> _To be done_:
Return, copied unchanged, each of the rows below that contains the word "channel".

> _Input_:
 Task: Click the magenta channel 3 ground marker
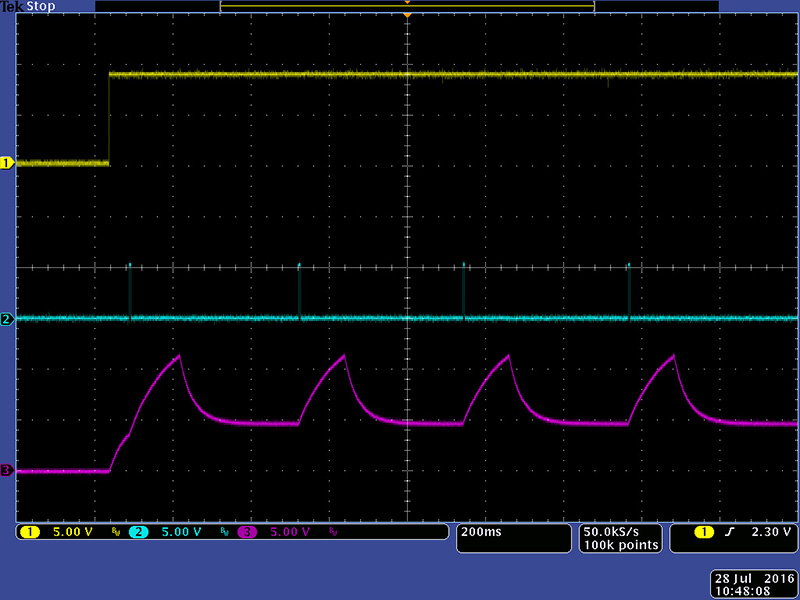click(7, 470)
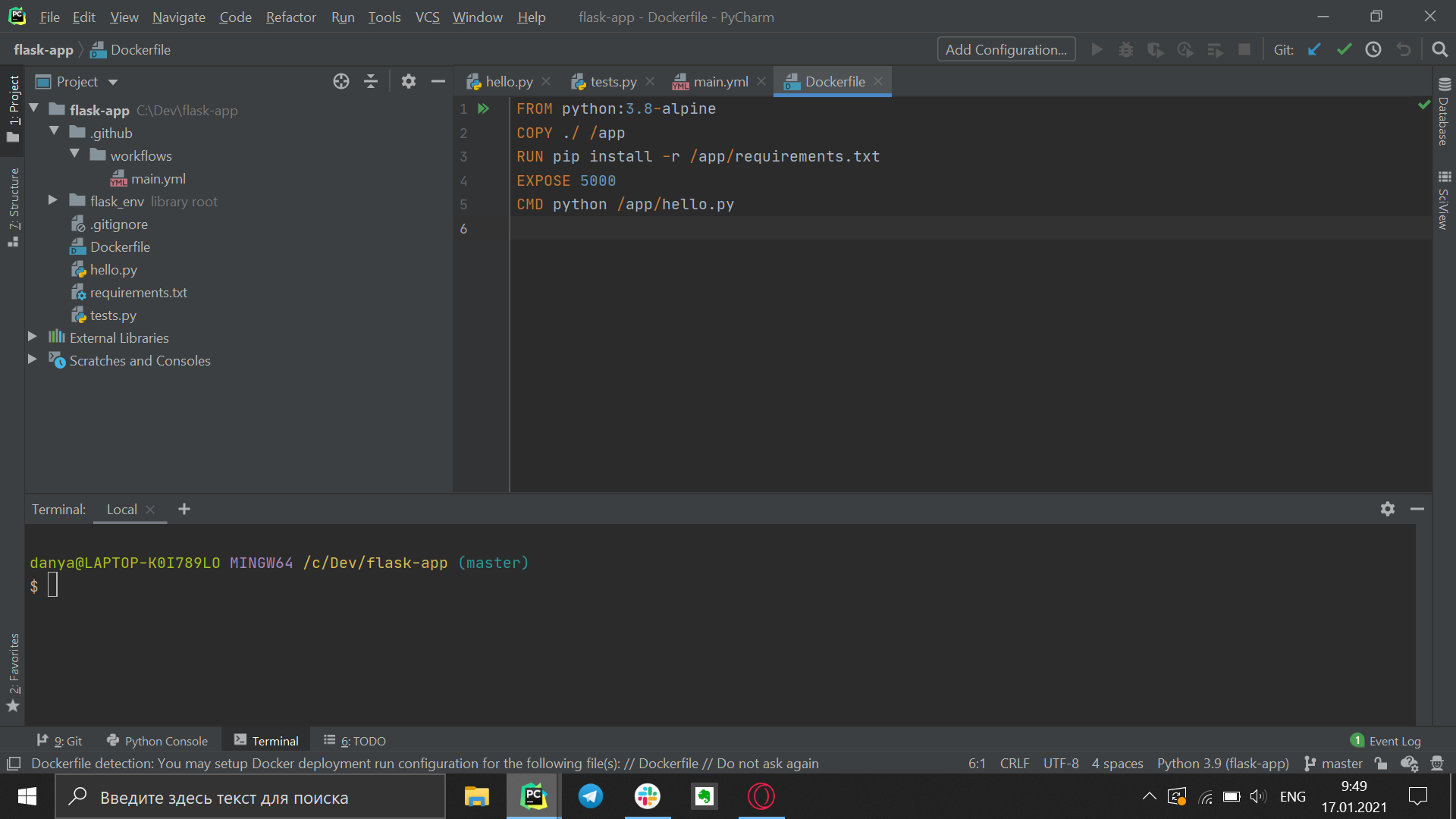Toggle the Favorites tool window sidebar
Viewport: 1456px width, 819px height.
[x=13, y=672]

> _The completed task_:
 Task: Click the magenta channel 3 ground marker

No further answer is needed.